Cet essai, rédigé dans un style plus anecdotico-journalistique que scientifique (comme beaucoup d'ouvrages made in USA du genre), se lit très facilement, comme un roman paradoxalement comique à force d'être triste et cruel, parfois cynique et désabusé devant la mauvaise foi, les jeux et retournements d'alliance (entre les conservateurs et les féministes en matière de pornographie par exemple), les intrusions aberrantes et hypocrites du législateur. A la lecture de certains passages on ne peut s'empêcher de ressentir colère et impuissance devant tant de bêtise et de cruauté avant tout fondées sur un sexisme plus que millénaire et encore profondément enraciné chez certain(e)s de nos jours.

Ce livre procure en outre une intéressante étude de moeurs bien documentée qui, à sa façon, rappellera un peu les romans de Jane Austen ou Edith Wharton*dont je vous conseille à nouveau la lecture tant ils sont bien écrits, subtils et féministes (je rappelle que ce terme n'est pas plus péjoratif que n'importe quel autre mot en "iste").

Conclusion

Passionnant et édifiant. Une lecture à conseiller notamment à Sophie Bramly et qui lui aurait peut-être évité d'écrire des âneries sur l'orgasme (féminin).

* : Sur ma liste à moi que j'aimeuh beaucoup http://fr.groups.yahoo.com/group/Quoide9 créée en mais 2000, on trouve plusieurs critiques de romans de Wharton notamment The Age Of Innocence (n°1322) et Les Boucanières (n°5).

11 commentaires:

Cynthia a dit…

Mais au fait, pourquoi collectionnes-tu les cochons? ;)
Billet très intéressant, titre noté!

mazel a dit…

sur le cochon tu as : "Une vraie boucherie" de Bernard Jannin, parut l'an dernier... un petit livre assez sympa sur le cochon (en morceaux)...

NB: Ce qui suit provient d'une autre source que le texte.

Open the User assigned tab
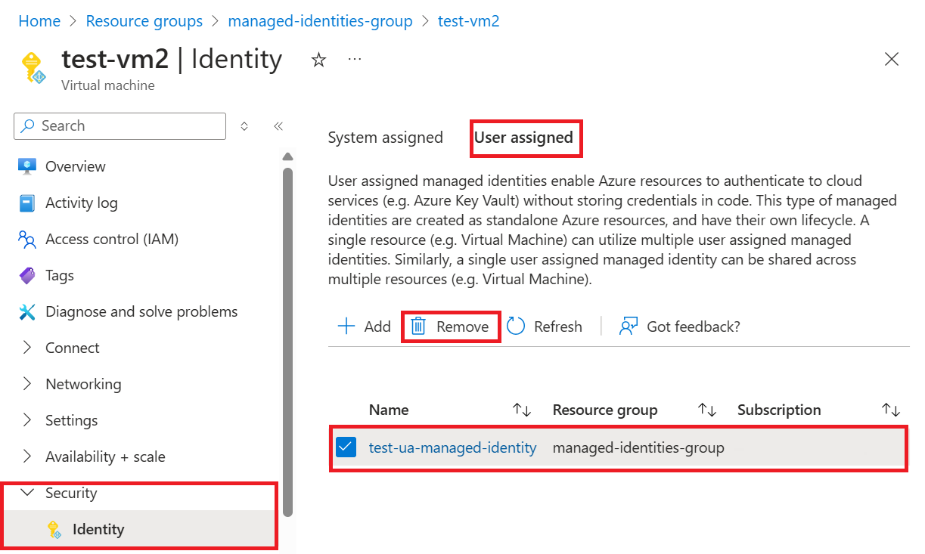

j'essaie de retrouver, mais il me semble bien avoir fait un article l'an dernier sur le thème du cochon justement avec pas mal de pistes de lecture...


pour ce qui est du cas d'emprisonnements de "filles de mauvaise vie"... je dois avoir quelques bricoles dans ma bibliothèque... je regarde ce soir et je te donnerai les titres...

bonne journée
bises

Melanie B a dit…

Billet très intéressant. Quid du livre sur l'hystérie masculine ? Le sujet m'intrigue aussi. Tu vas nous en parler ?

Cécile Qd9 a dit…

@ Cynthia : atavisme sarthois, excès de rillettes...

@ Mazel : oui, on a déjà parlé de ce livre et il attend sagement chez moi. Tiens, sache que j'ai acheté un livre très bien sur l'argot de boucher pour mon père ça s'appelle "larlepem louchebem" je crois mais j'ai oublié de qui c'est (un fils de boucher en tout cas).

Cécile Qd9 a dit…

@ Mélanie : je n'ai lu que le début car ça s'est vite averé très psychanalytique (traduire : un peu chiant à lire). Je m'attendais à quelque chose de plus sociologique.

Alex, Mot-a-Mots a dit…

On apprend pleins de choses !

Melanie B a dit…

Tiens, j'ai un titre d'ouvrage à te suggérer, je n'en ai lu qu'un extrait mais il a l'air plutôt intéressant : "La virilité : à quoi rêvent les hommes ?", de Thierry Hoquet, chez Larousse.

Océane a dit…

Celui ci je dois me le procurer, tu as fini de me convaincre. J'ai toujours été étonnée, blessée, du traitement psychiatrique qui a toujours été fait du comportement des femmes, dès qu'elles sont un peu indépendante d'esprit. Toutes ces théories sur l'hystérie, la nymphomanie etc.... je sens que je vais aimer cet ouvrage.

liliba a dit…

Je VEUX être nymphomane !!!

Et je veux bien que tu me prêtes ce bouquin...

liliba a dit…

En échange, je peux t'envoyer une "Histoire des maîtresses" assez intéressante.

Cécile Qd9 a dit…

@ Alex : je confirme

@ Mélanie : merci por l'info

@ Océane : c'est vraiment une lecture intéressante et édifiante

@ Liliba : je ne l'ai plus... un prêt justement (mais à qui, je ne sais plus). Je pense qu'il se commande facilement en librairie car je n'ai pas vu d'infos comme quoi il était épuisé.